**EXERCISE BRIEF:**
Update everything from the line containing "This screenshot has width=710, height=800." down to the line containing "Image resolution: width=1456" by swapping "Transaction ID" for "Order ID" and changing nothing else. Leave the pictures out.

[START RAW DATA]

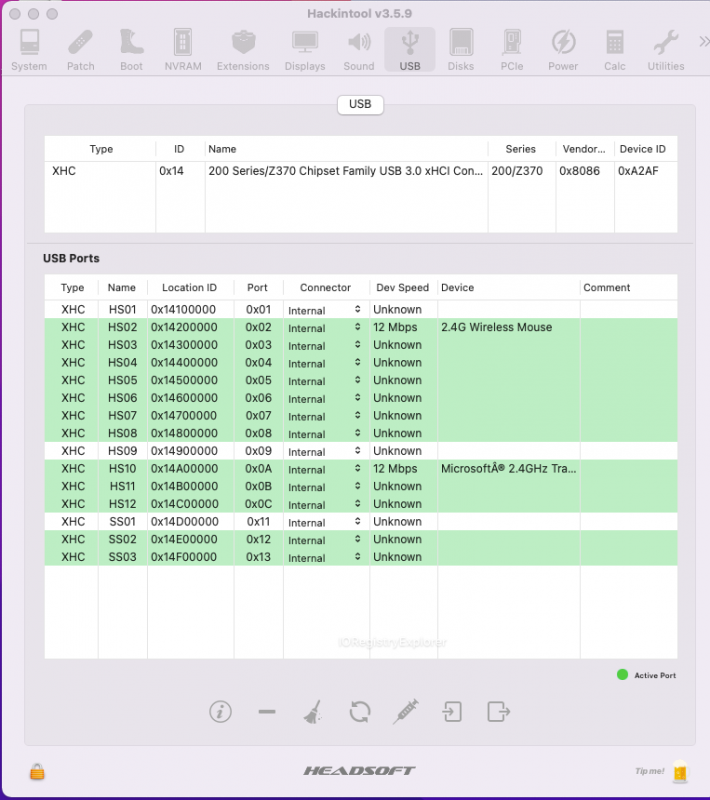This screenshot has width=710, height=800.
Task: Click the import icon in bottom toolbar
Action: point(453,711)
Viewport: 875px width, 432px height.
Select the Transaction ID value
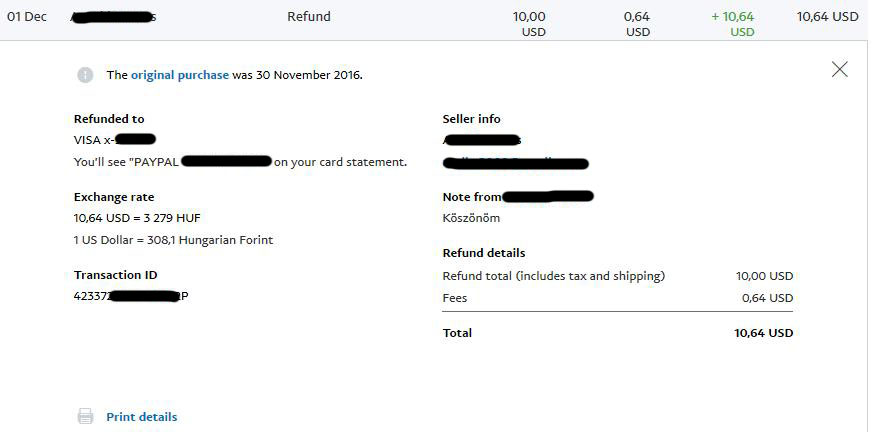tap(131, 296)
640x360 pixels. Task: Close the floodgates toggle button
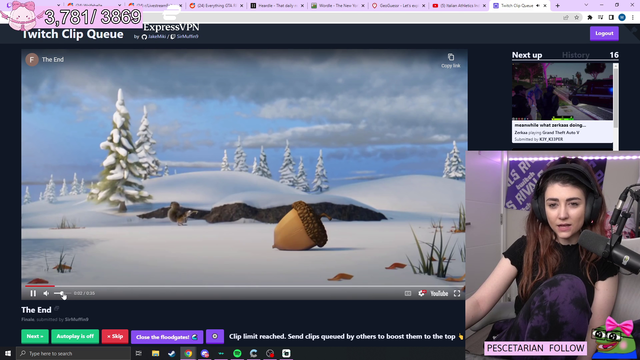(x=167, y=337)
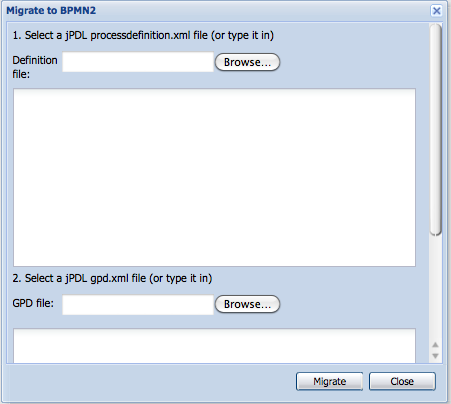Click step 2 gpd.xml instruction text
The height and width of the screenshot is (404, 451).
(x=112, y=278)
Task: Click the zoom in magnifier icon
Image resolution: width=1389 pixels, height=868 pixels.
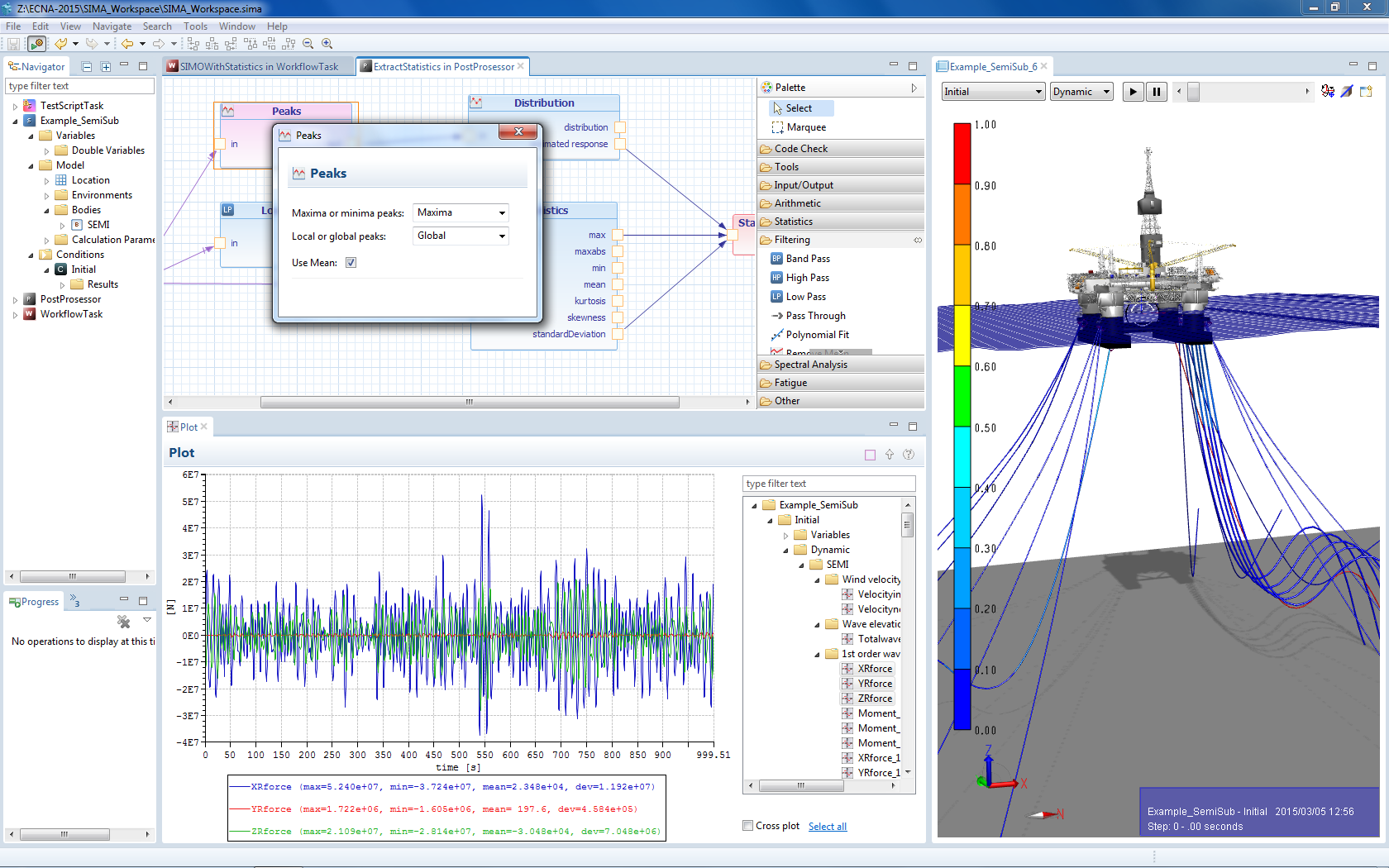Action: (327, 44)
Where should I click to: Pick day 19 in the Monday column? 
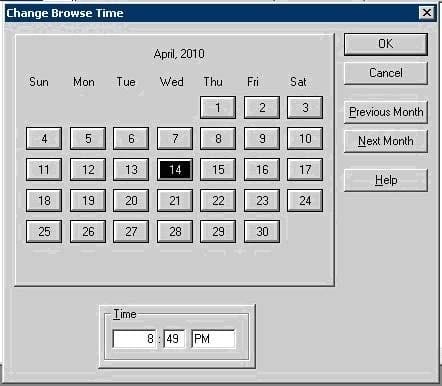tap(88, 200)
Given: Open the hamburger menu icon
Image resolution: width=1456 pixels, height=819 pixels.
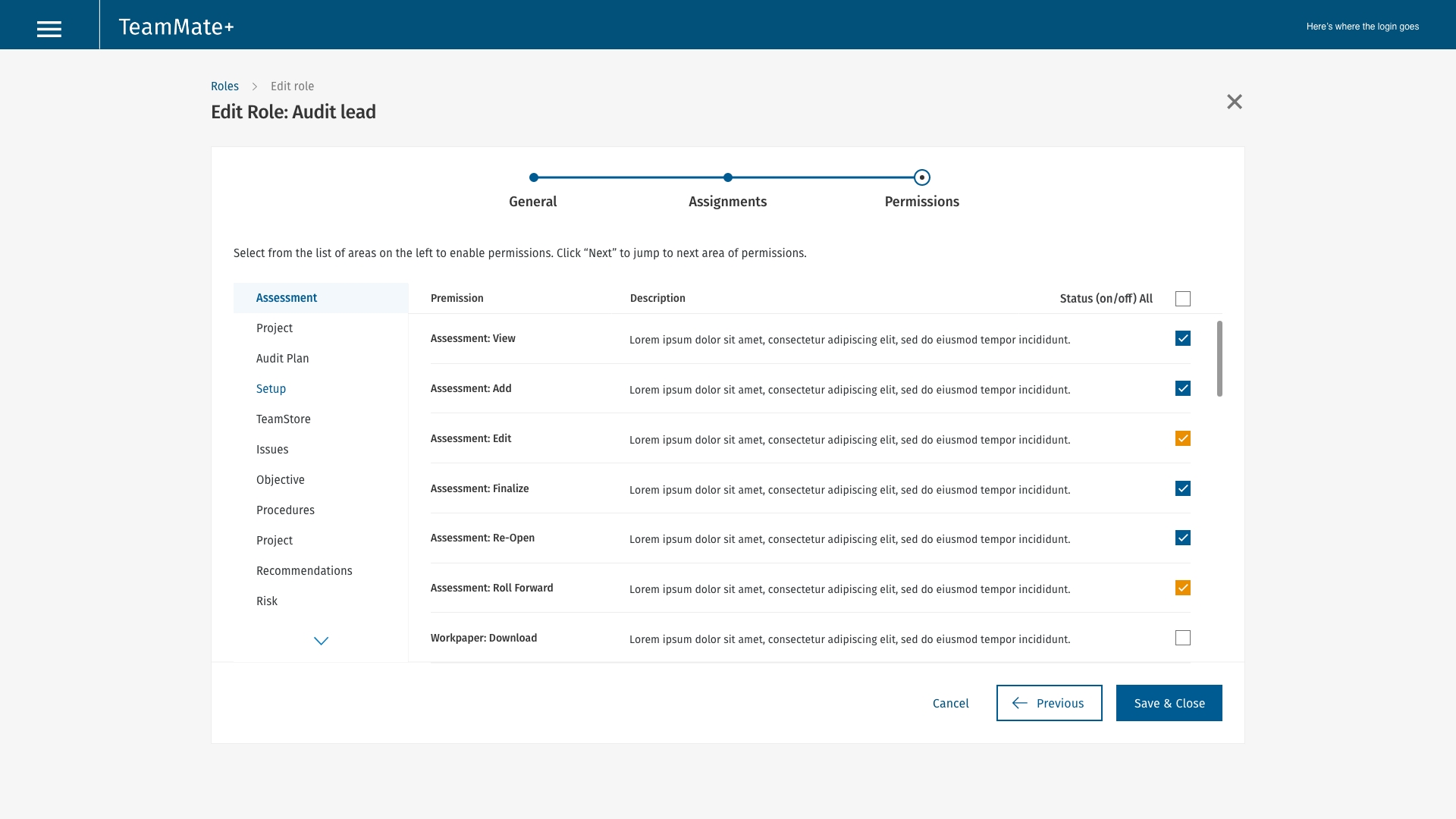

[END RAW DATA]
[START RAW DATA]

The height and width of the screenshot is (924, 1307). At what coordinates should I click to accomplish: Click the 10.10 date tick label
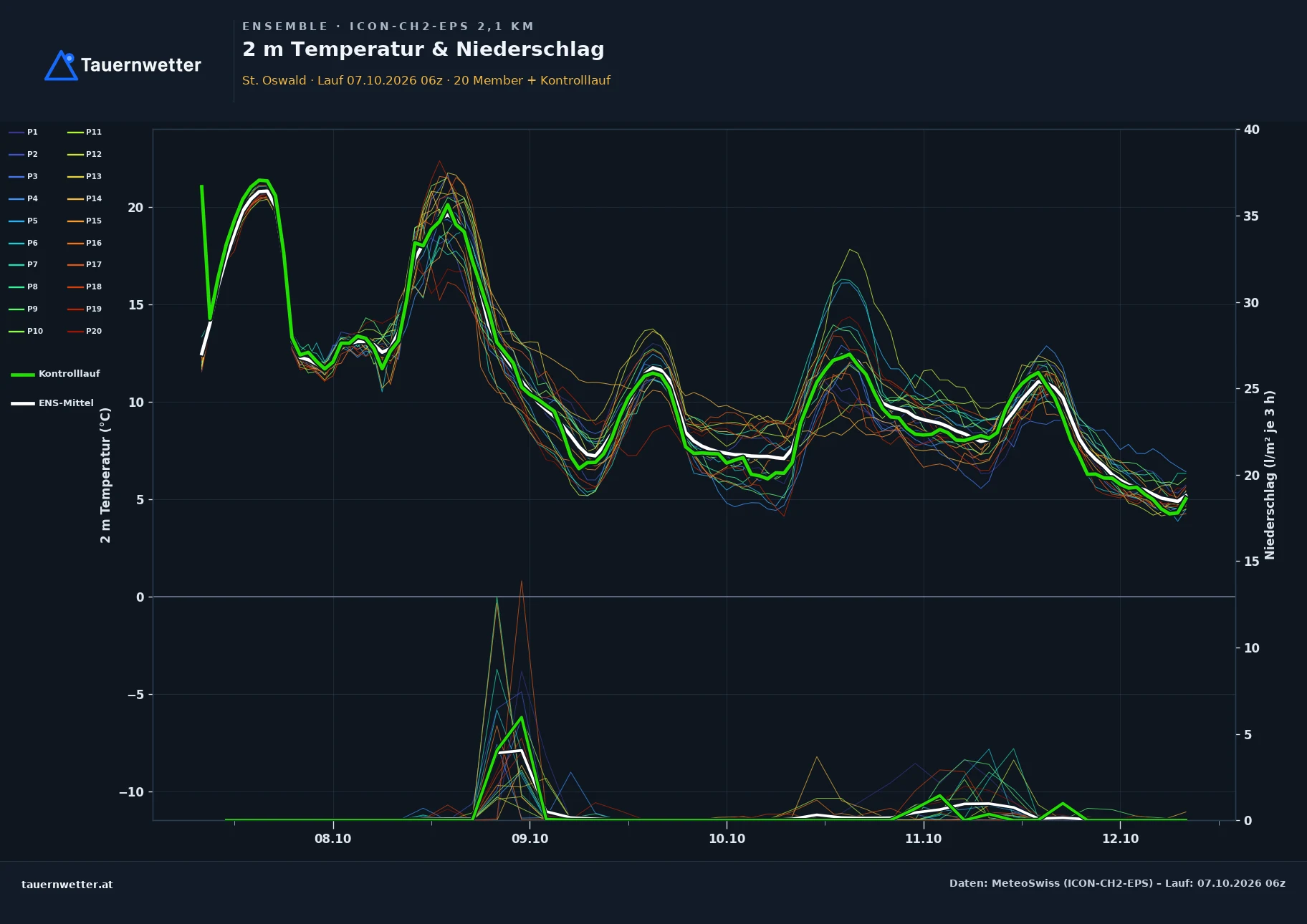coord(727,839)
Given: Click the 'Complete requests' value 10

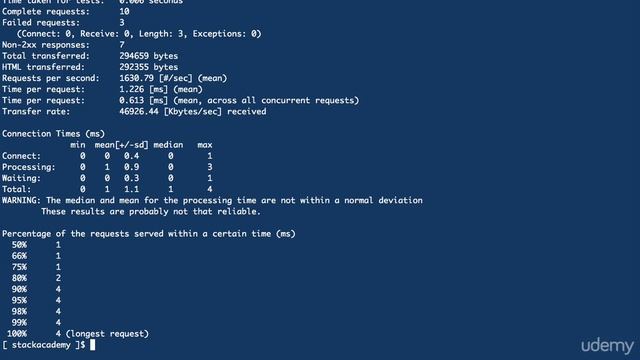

[END RAW DATA]

**RESULT BELOW:**
This screenshot has width=710, height=800.
Task: Click the import icon in bottom toolbar
Action: point(453,711)
Viewport: 875px width, 432px height.
Select the Order ID value
tap(131, 296)
640x360 pixels. Task: Close the floodgates toggle button
(x=167, y=337)
Click step 2 gpd.xml instruction text
The height and width of the screenshot is (404, 451).
(x=112, y=278)
Task: Click the zoom in magnifier icon
Image resolution: width=1389 pixels, height=868 pixels.
Action: (327, 44)
Where should I click to: Pick day 19 in the Monday column? 
tap(88, 200)
Given: Open the hamburger menu icon
Image resolution: width=1456 pixels, height=819 pixels.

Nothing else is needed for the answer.